WORK REQUIRED => The records that follow are to be transcribed in full, without their images.
START PROVIDED RECORDS
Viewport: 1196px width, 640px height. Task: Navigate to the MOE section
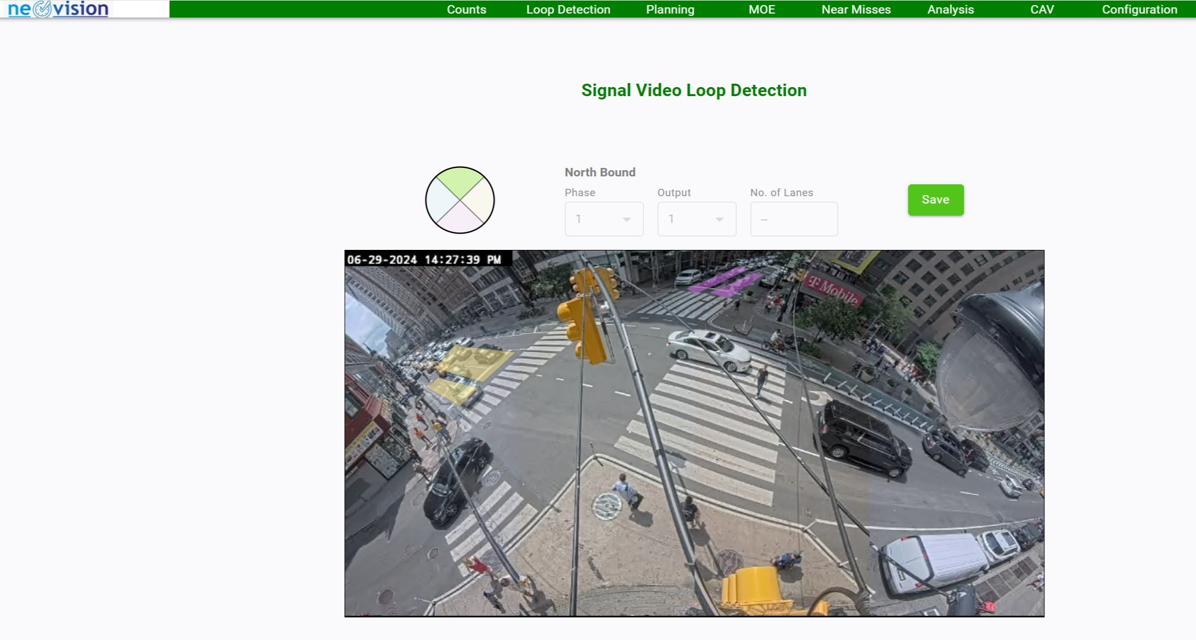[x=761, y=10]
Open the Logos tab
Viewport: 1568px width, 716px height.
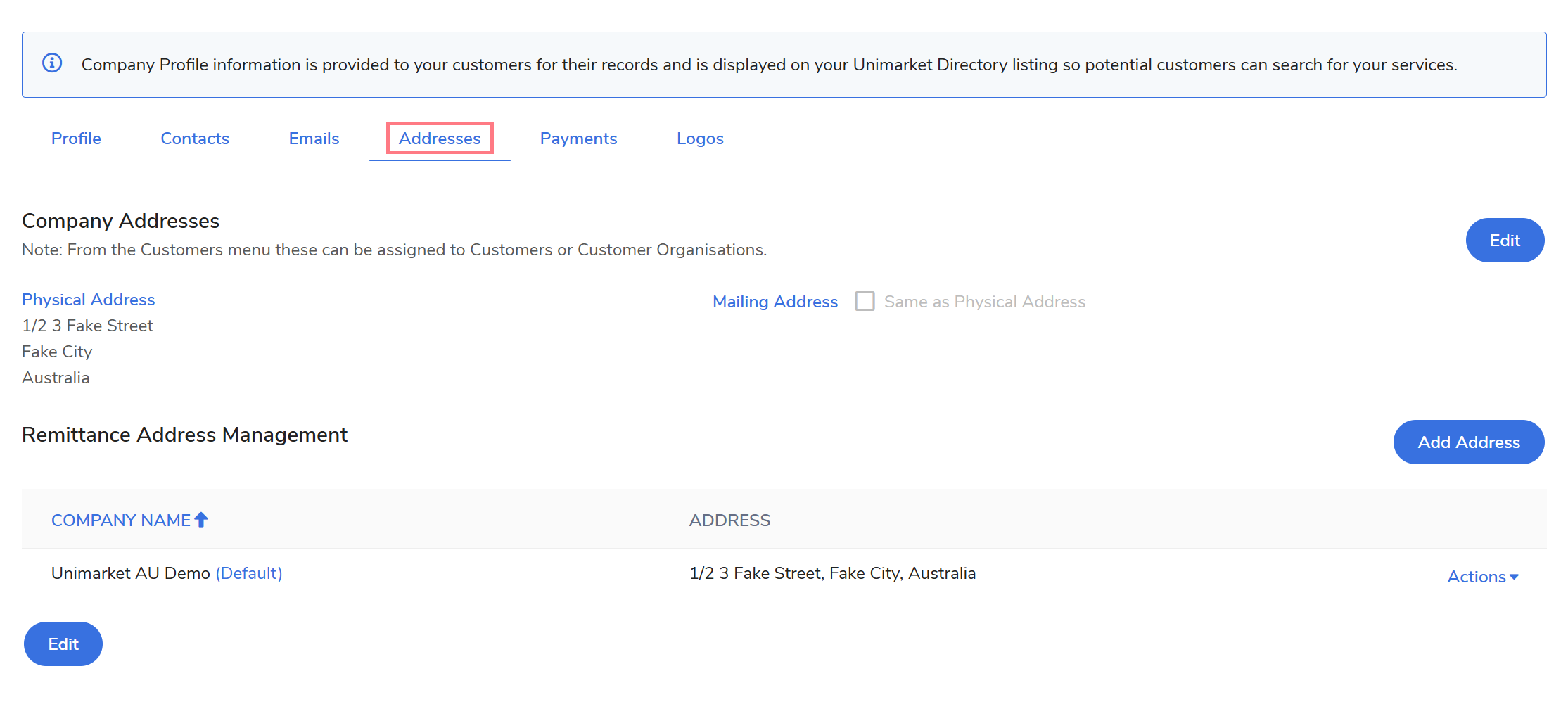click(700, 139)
END PROVIDED RECORDS
SOLVED PROBLEM =>
Viewport: 1196px width, 640px height. Task: Navigate to the MOE section
[x=761, y=10]
Open the Logos tab
Viewport: 1568px width, 716px height.
click(700, 139)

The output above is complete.